**COMPITO ASSEGNATO A**
Elenca tutti gli anni scritti in cifre nel testo sui Quartetti di Bartók.

**TESTO**
■ ■ ■ ■ ■

Al pari
degli ultimi Quartetti di Beethoven, i
sei Quartetti per archi di Béla Bartók
possono essere considerati un ciclo
unitario, un'espressione fra le più
compiute e alte della musica del nostro
secolo per quanto riguarda la ricerca
linguistica, timbrica e formale. Ma a
differenza degli ultimi di Beethoven,
che circoscrivono un periodo limitato
seppure di fondamentale importanza nella
produzione del loro autore (ciò che
comunemente va sotto il nome di tardo
stile), i Quartetti di Bartók
abbracciano quasi l'intera carriera del
compositore e ne segnano lo sviluppo
lungo il cammino verso la piena, matura
realizzazione della sua personalità e
individualità, con una pregnanza e
densità che hanno pochi riscontri nel
panorama della musica contemporanea e
non hanno ancora finito di esercitare un
sottile, ambiguo fascino d'attualità.
Mai come in questi lavori Bartók
condensa all'estremo la propria ricerca
compositiva, nell'essenzialità della
scrittura di quella che fu da sempre
considerata la più pura e nobile delle
forme strumentali classiche, per
rispecchiarvi tutte le ansie e le
aspirazioni di un'intima, e sia pur a
tratti problematica, necessità creativa.
Tra il primo e l'ultimo dei sei
Quartetti corrono trent'anni: dal 1909
al 1939. Sono date significative,
giacché esse segnano rispettivamente la
svolta-dopo un periodo di crisi e di
chiarificazione che si attua proprio con
la composizione del Primo Quartetto, e
la decisione di abbandonare l'Ungheria
per motivi politici e di trasferirsi
negli Stati Uniti (il Sesto Quartetto è
l'ultima opera scritta da Bartók in
patria). Non a caso, in uno scritto
pubblicato sulla " Revue Musicale" nel
1921, Zoltàn Kodàly, che di Bartók era
stato il punto di riferimento negli anni
della crisi (una crisi di identità
provocata dal disagio nell'armonizzare
la tradizione con le nuove istanze di
una musica nazionale e autenticamente
popolare), riconosceva nel Primo
Quartetto il superamento chiarificatore
di un dramma interiormente vissuto: una
specie di "ritorno alla vita" di
un'anima approdata alia foce del nulla.

■ ■ ■ ■ ■

**COMPITO ASSEGNATO B**
Trascrivi come elenco numerato le righe delle voci, dalla prima riga delle voci fino alla riga che contiene "pos(55,598)", comprese entrambe, saltando le righe vuote. Lascia fuori le immagini.

■ ■ ■ ■ ■

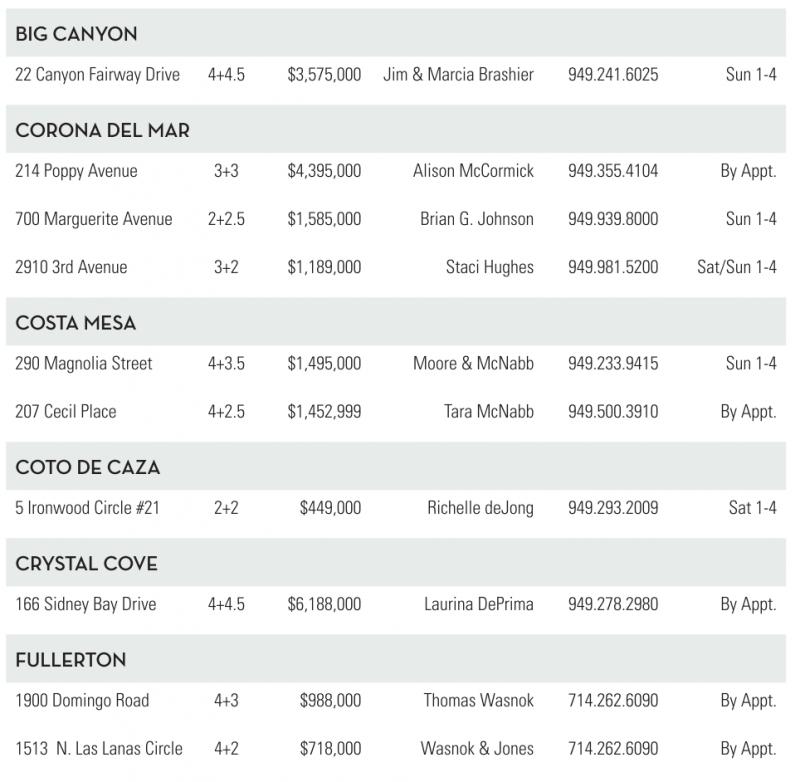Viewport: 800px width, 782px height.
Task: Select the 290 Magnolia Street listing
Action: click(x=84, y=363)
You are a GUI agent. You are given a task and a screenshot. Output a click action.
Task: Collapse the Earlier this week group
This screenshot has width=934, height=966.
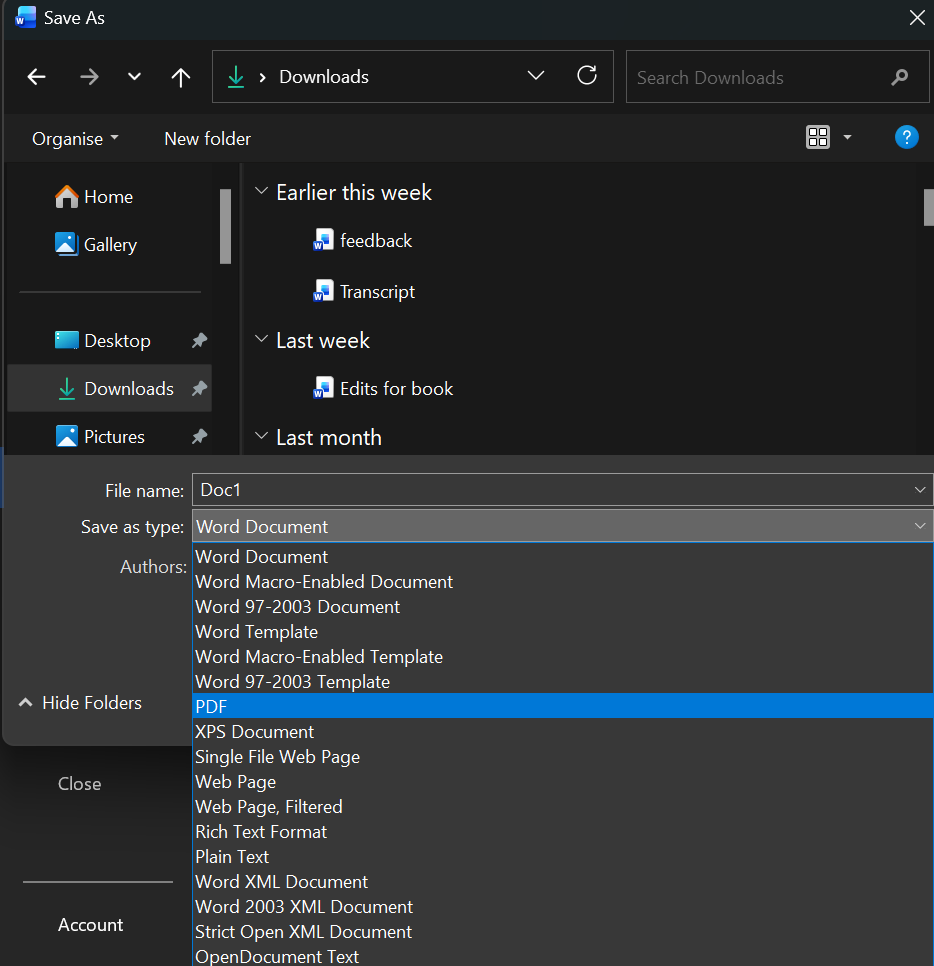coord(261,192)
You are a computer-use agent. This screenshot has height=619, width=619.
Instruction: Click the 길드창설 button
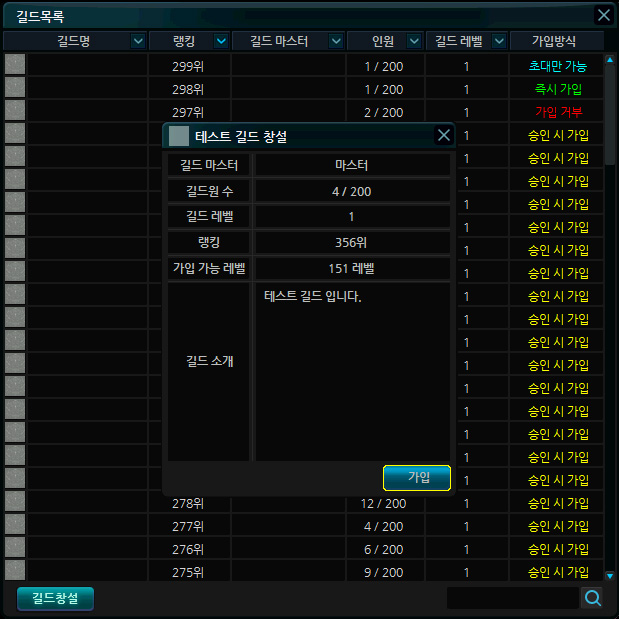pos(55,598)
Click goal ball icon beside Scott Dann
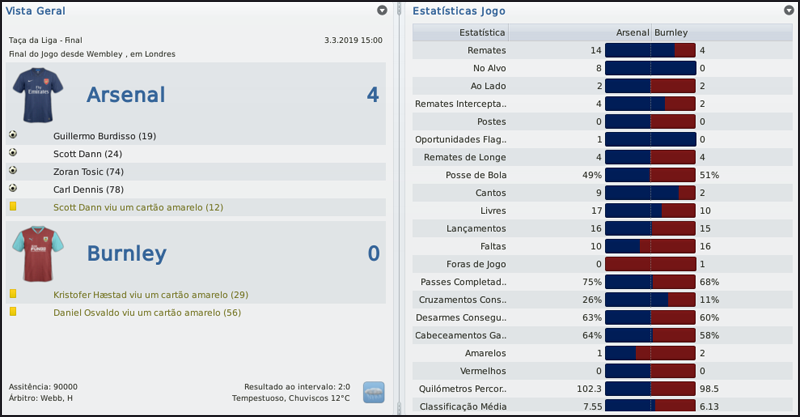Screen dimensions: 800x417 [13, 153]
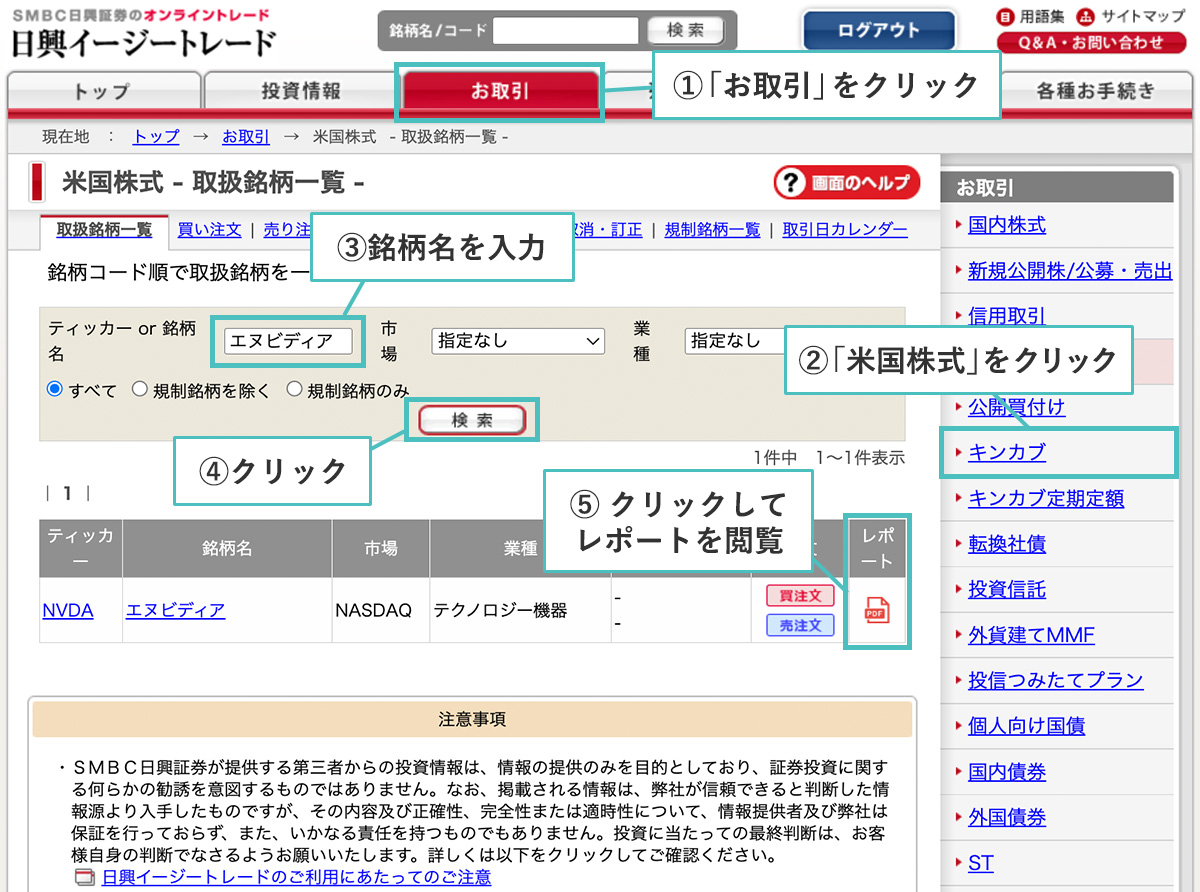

■ ■ ■ ■ ■

**SOLUZIONE A**
1909, 1939, 1921

**SOLUZIONE B**
1. Viewport: 800px width, 782px height.
2. Task: Select the 290 Magnolia Street listing
3. Action: click(x=84, y=363)
4. You are a GUI agent. You are given a task and a screenshot. Output a click action.
5. Task: Collapse the Earlier this week group
6. This screenshot has width=934, height=966.
7. coord(261,192)
8. You are a computer-use agent. This screenshot has height=619, width=619.
9. Instruction: Click the 길드창설 button
10. pos(55,598)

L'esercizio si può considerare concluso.